We are currently on a road trip to watch opening weekend of College Football. I’m trying to get a little work done in the car – and by that, probably a whole hours worth.
Im working on a Java application on my Macbook, which communicates with a MySQL backend. Due to various dependencies, MySQL runs inside an Ubuntu VM via Virtualbox. Normally this setup works great – communicating with the database is fast, the VM starts up and shuts down in a second (thanks to the SSD in the Macbook), but not this time. Whenever Hibernate attemted to open a connection, it would take about 30 seconds before either timing out, or eventually connecting.
I know that Hibernate likes to use XML for a lot of its configuration, so my first suspect was that it was trying to validate some internal
XML document via an external DTD lookup. The debug log did not make it look like that was the case, so I dug a little bit on my iPhone.
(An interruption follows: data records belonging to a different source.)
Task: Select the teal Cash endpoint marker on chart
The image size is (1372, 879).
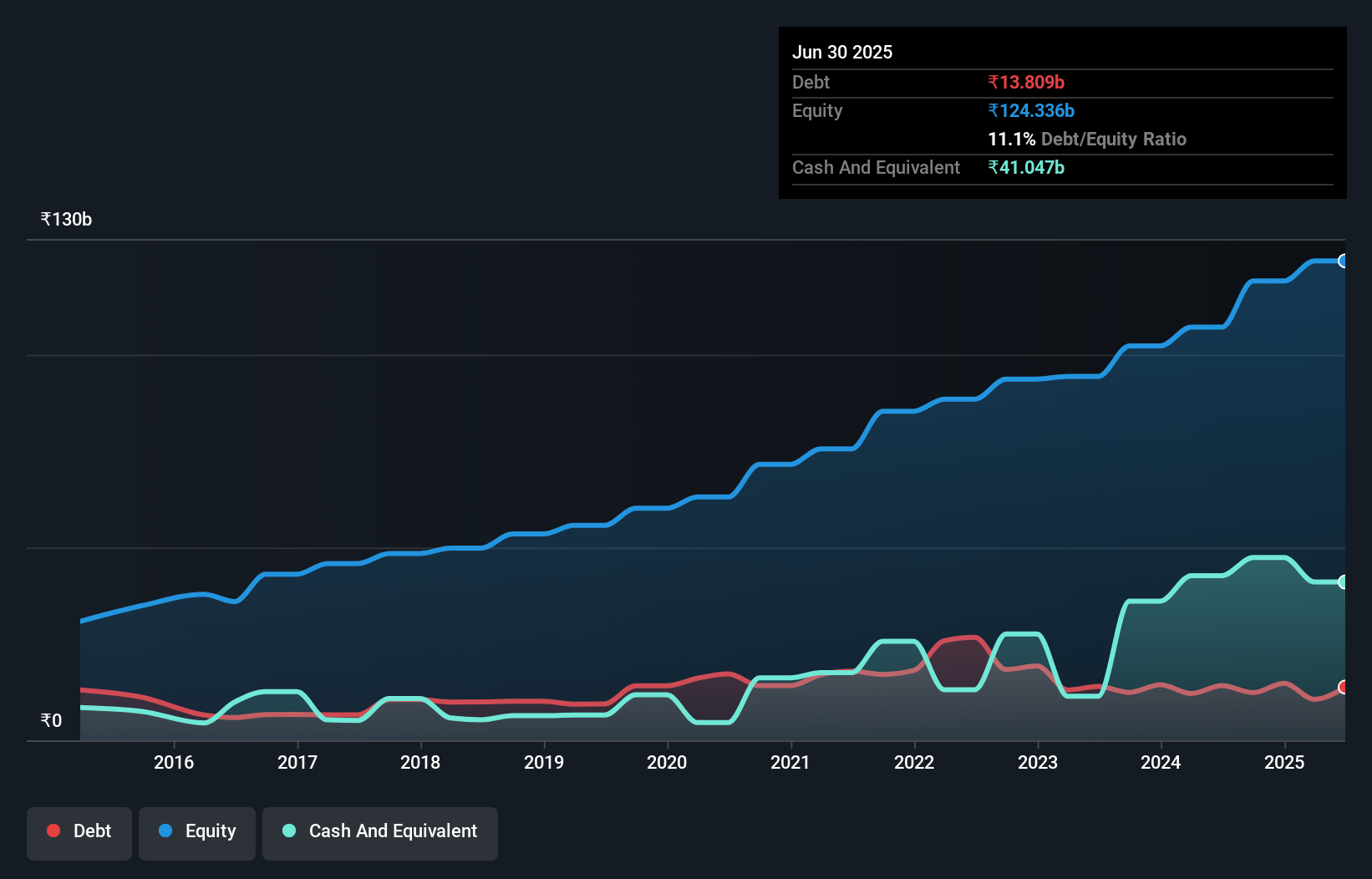Action: tap(1344, 582)
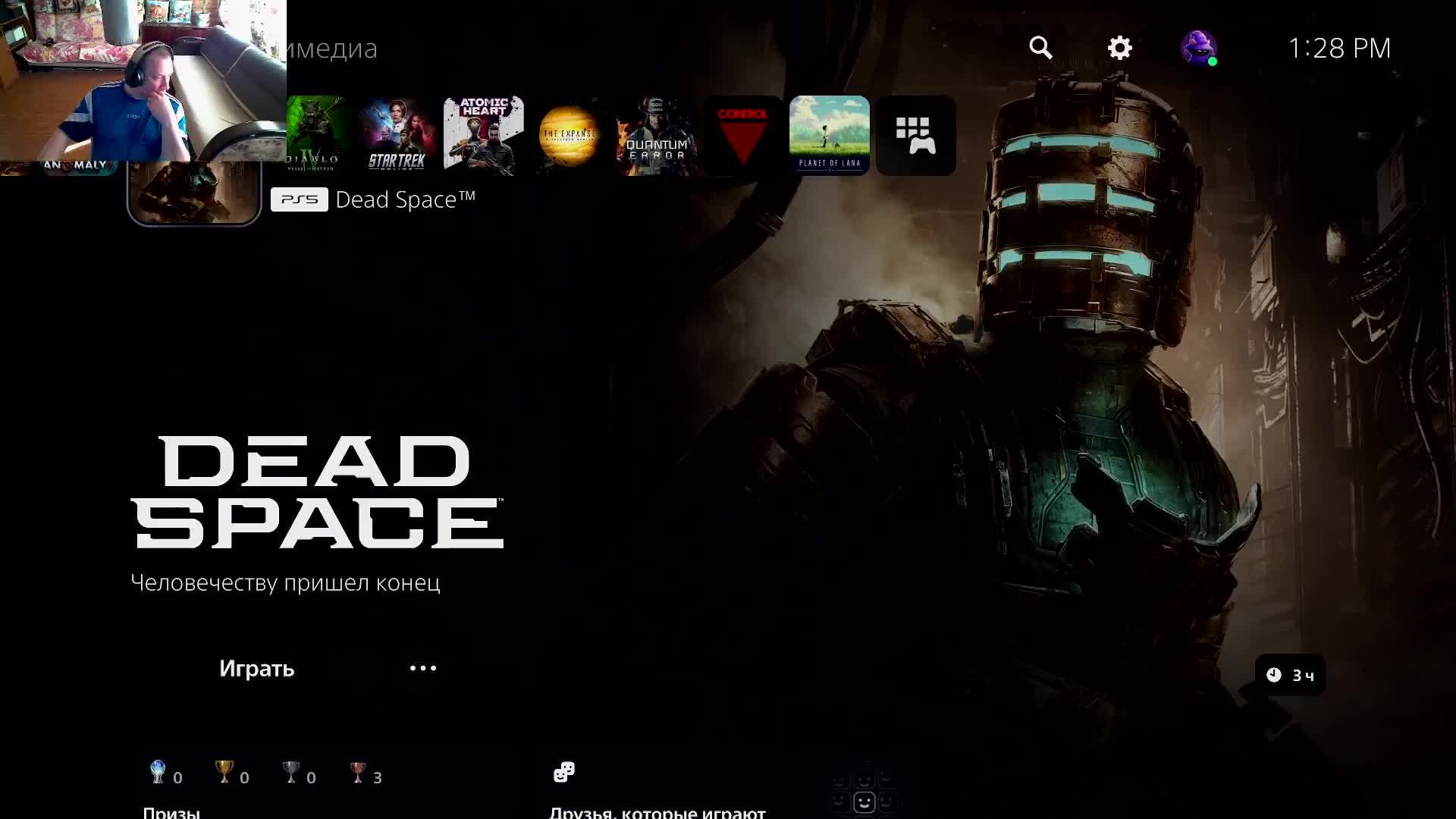Open the Game Library grid icon
The width and height of the screenshot is (1456, 819).
click(915, 135)
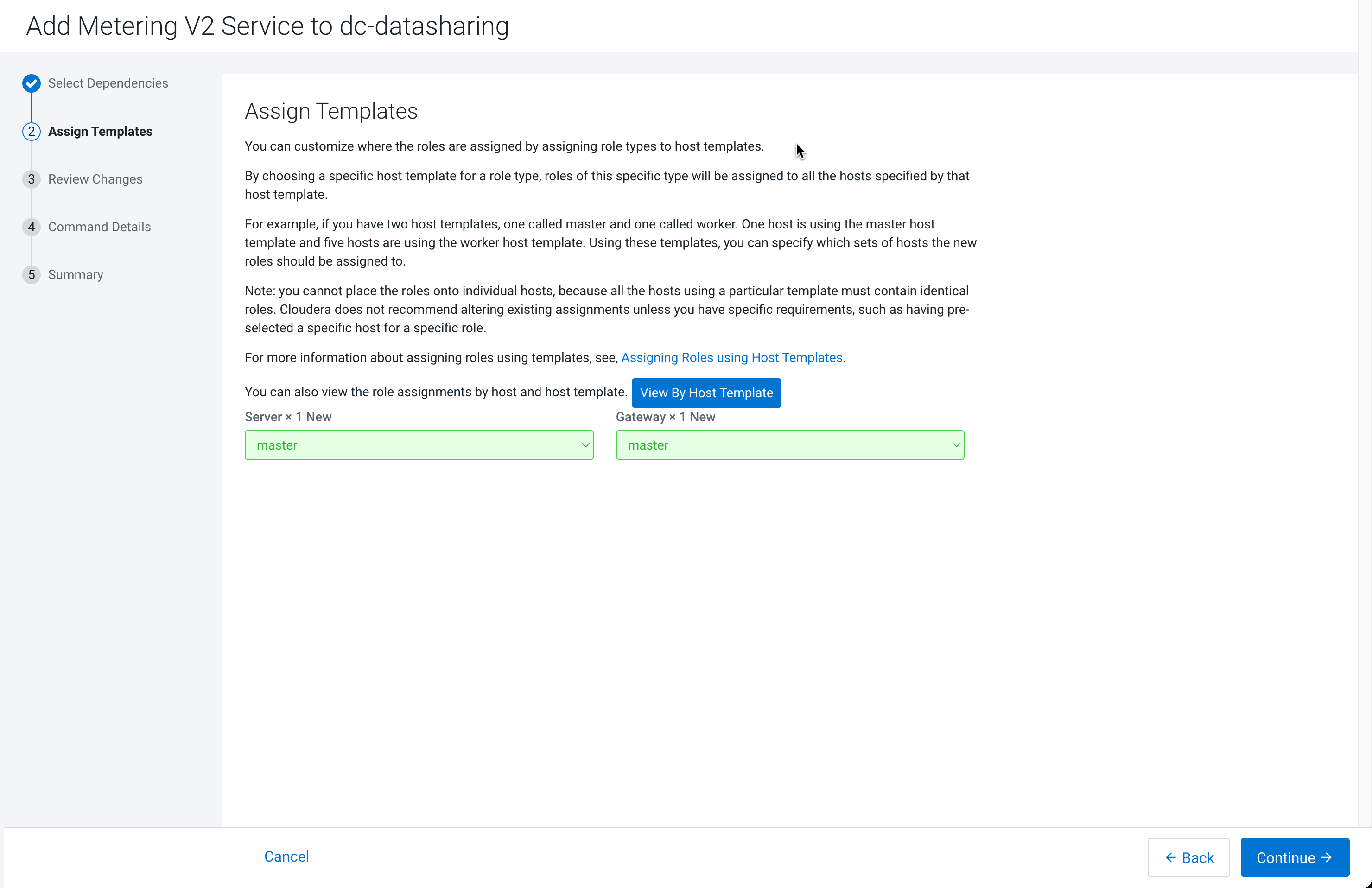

I found one article that referenced a similar setup – Oracle running inside a VM. It turns out that if the VM’s network adaptor is running
in NAT mode, and the host is offline, lookups can take 30+ seconds to resolve. My VM actually has two network adaptors – one via NAT, one “Host Only”
The solution? I disabled the NAT adaptor, rebooted the VM, waited for it to fail DHCP, and all was well.
The setup isn’t perfect, it isn’t pretty, but at least I was able to get it working while in the car.